Saved data entries:
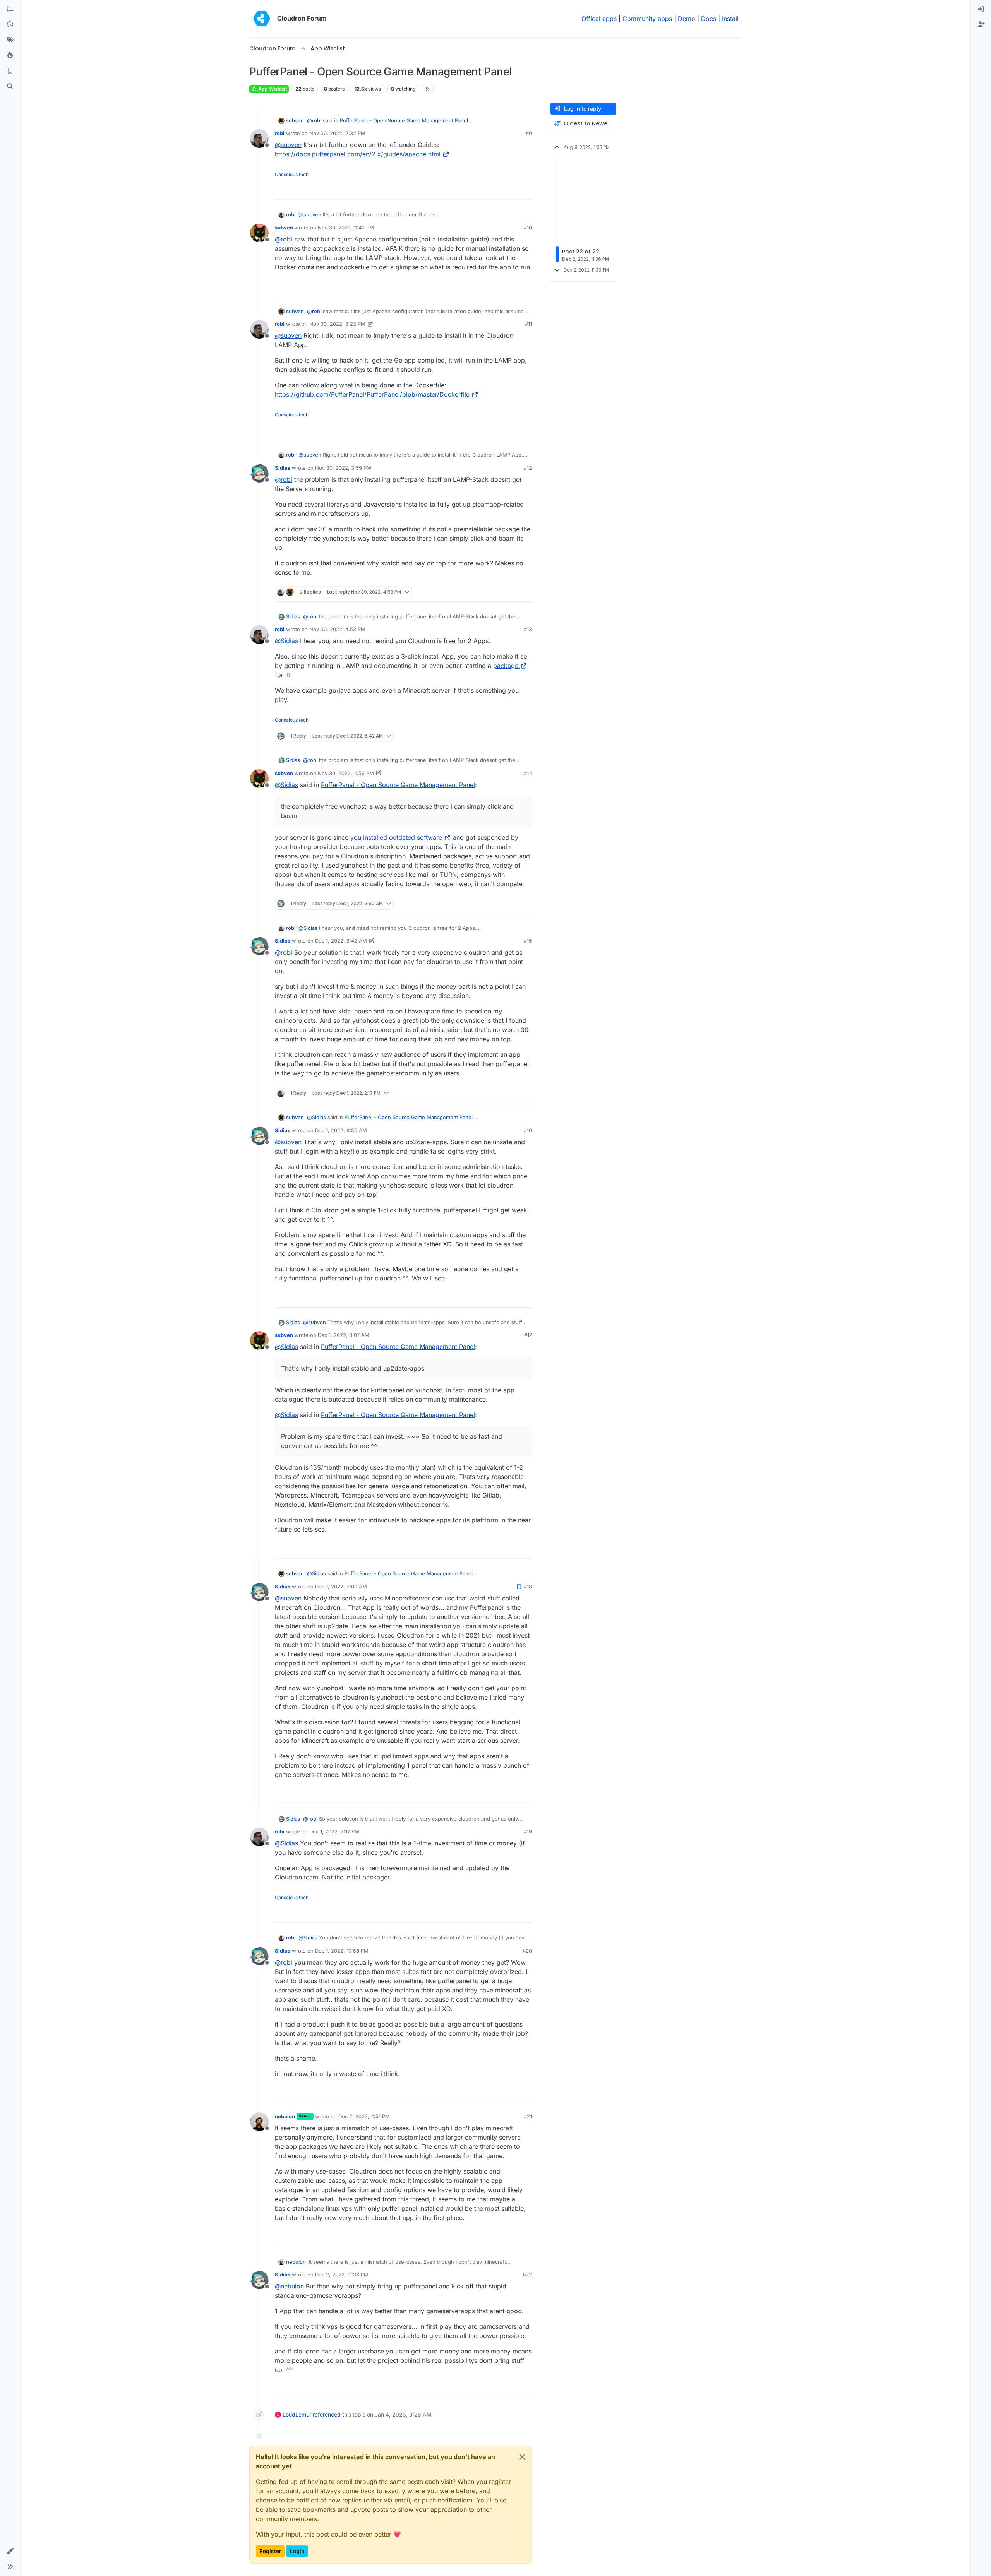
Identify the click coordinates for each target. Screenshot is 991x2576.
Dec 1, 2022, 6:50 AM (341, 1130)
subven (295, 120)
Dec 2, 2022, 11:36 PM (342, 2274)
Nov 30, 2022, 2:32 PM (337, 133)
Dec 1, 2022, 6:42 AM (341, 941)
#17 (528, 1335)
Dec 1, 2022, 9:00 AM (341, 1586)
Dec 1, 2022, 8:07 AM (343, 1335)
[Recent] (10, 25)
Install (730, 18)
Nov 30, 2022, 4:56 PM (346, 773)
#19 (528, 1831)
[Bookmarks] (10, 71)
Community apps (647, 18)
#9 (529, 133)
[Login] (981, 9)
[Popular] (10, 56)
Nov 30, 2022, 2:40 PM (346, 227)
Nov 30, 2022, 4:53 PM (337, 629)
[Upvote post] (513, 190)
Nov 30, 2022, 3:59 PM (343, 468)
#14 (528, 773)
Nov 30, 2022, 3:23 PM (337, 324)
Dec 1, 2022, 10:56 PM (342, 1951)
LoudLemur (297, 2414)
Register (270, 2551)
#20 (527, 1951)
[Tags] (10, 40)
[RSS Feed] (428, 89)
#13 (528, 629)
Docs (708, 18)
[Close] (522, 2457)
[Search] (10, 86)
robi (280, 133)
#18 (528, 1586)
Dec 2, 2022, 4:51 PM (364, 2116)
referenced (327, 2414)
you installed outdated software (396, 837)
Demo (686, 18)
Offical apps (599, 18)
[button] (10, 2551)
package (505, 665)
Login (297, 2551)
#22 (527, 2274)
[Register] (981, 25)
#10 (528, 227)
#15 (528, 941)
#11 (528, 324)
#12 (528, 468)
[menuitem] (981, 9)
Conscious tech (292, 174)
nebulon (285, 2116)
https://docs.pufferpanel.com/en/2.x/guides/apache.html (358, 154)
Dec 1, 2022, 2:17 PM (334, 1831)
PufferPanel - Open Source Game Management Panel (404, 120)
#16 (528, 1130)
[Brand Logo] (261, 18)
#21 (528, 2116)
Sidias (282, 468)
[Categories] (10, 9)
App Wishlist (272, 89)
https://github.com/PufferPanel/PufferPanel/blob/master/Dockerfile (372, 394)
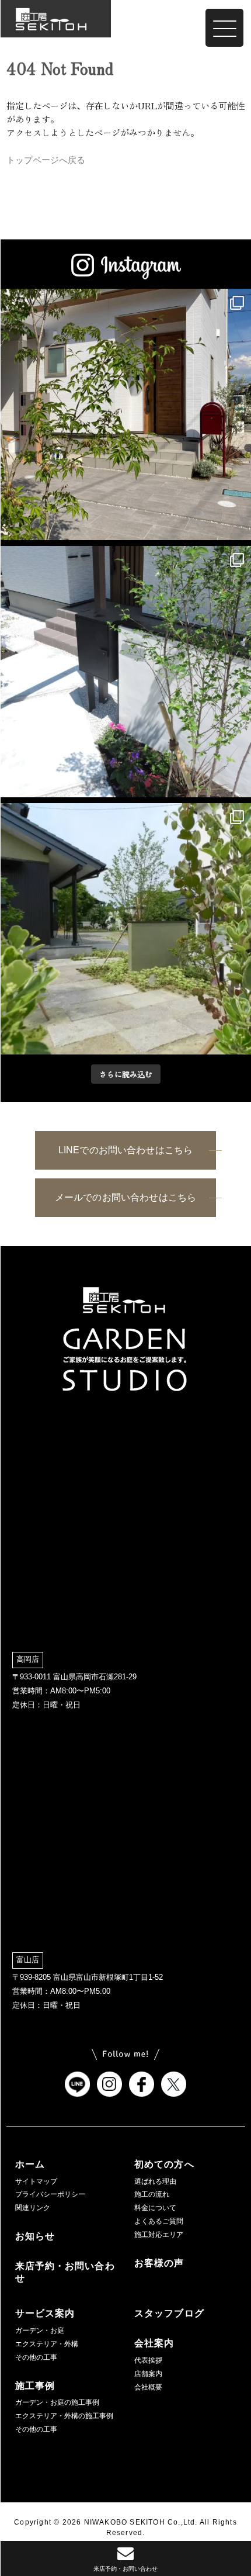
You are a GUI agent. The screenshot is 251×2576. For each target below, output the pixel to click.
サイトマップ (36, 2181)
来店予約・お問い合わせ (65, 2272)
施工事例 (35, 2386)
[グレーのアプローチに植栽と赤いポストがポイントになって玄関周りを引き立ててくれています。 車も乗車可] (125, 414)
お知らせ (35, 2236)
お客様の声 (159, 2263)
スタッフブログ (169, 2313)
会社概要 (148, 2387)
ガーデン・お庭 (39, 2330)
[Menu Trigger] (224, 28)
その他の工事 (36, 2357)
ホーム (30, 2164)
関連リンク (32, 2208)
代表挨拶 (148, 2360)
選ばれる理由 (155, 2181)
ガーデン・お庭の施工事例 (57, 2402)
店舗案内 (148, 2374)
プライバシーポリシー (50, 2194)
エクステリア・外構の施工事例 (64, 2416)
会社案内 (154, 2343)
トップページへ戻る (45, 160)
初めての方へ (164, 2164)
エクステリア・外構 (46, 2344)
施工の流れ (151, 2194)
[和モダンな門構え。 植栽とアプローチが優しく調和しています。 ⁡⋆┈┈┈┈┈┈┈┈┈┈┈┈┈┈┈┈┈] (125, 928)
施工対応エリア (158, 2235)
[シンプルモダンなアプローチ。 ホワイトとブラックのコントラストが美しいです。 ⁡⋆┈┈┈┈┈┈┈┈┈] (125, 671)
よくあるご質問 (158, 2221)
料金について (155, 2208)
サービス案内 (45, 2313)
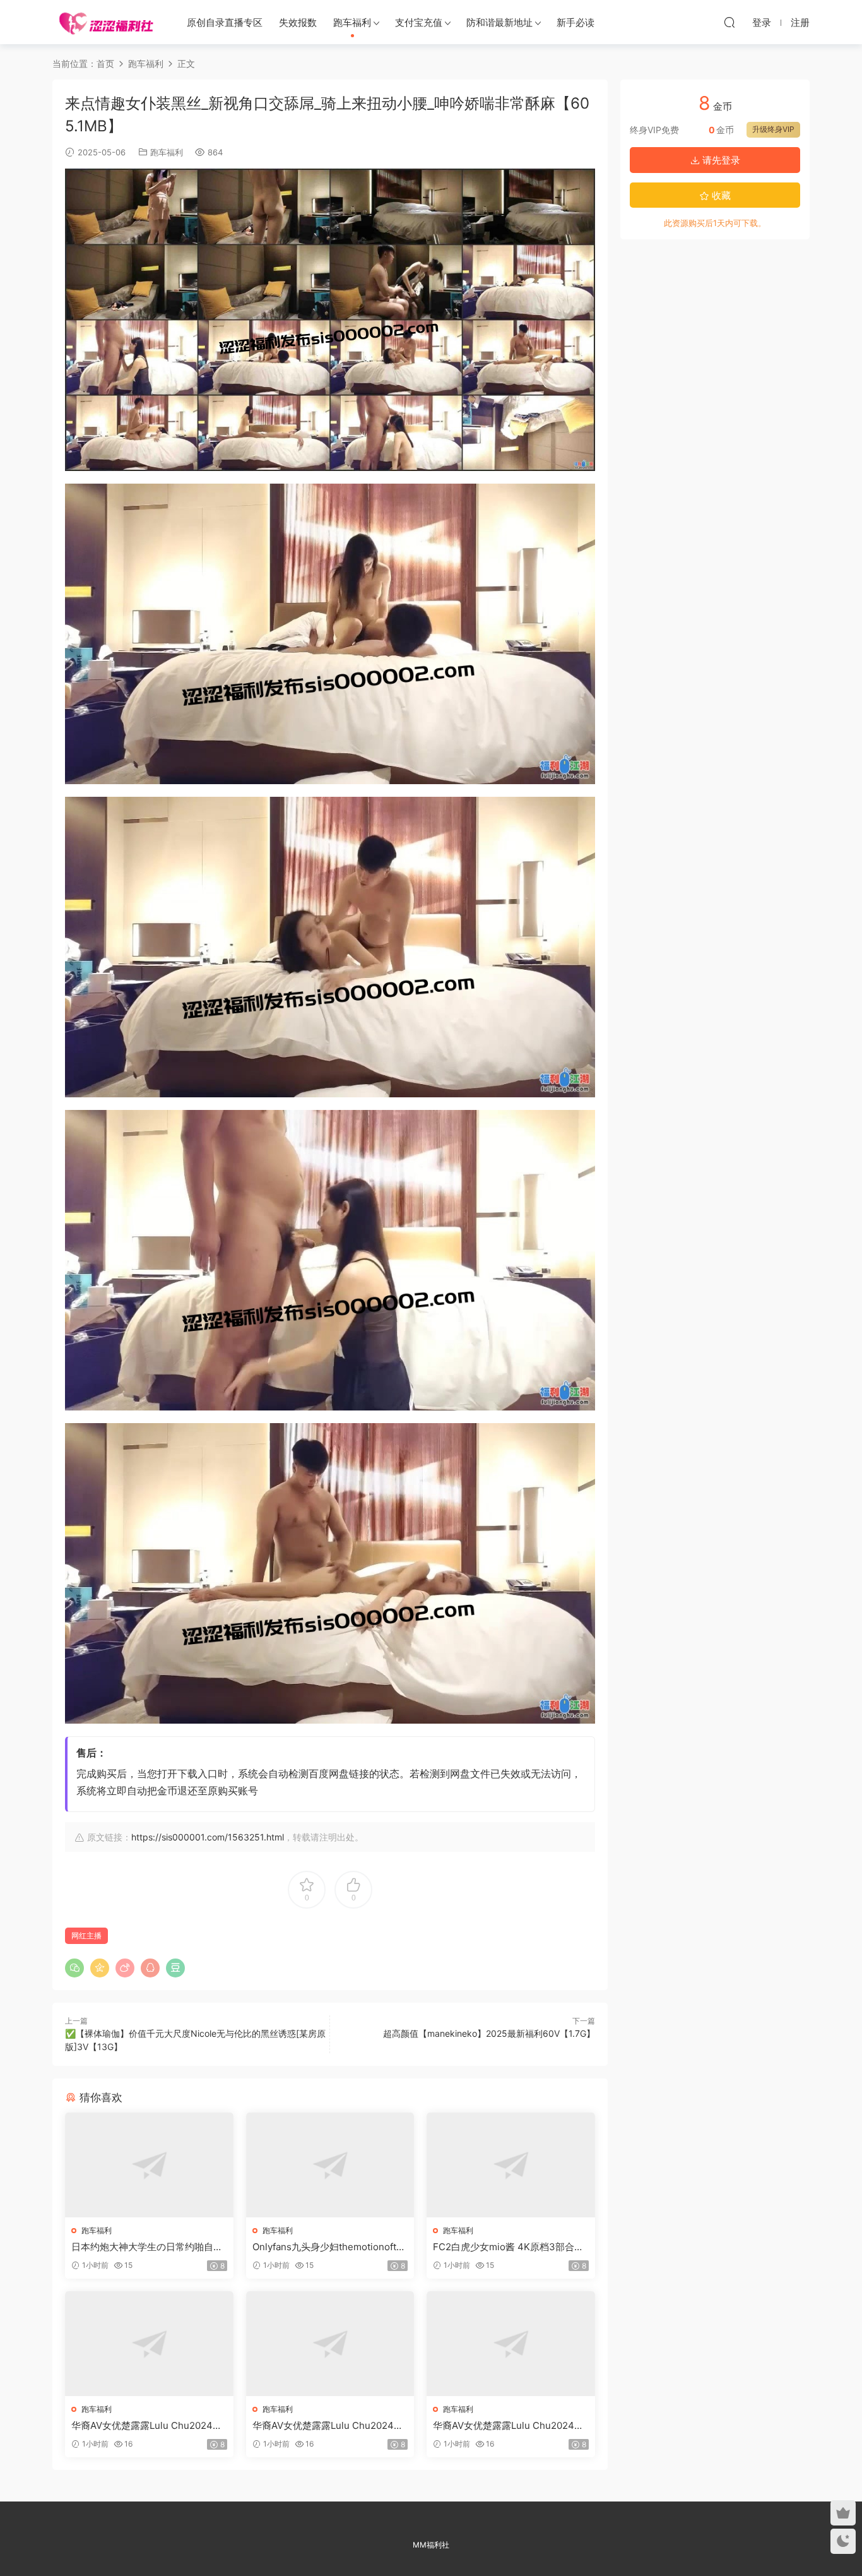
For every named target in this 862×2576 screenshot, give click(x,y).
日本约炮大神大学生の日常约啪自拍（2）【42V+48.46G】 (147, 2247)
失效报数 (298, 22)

HOW TO COMPLETE THIS TASK: Please determine how many lines in the entries contain the word "target" and reply with that figure alone.

COMPLETED TASK: 3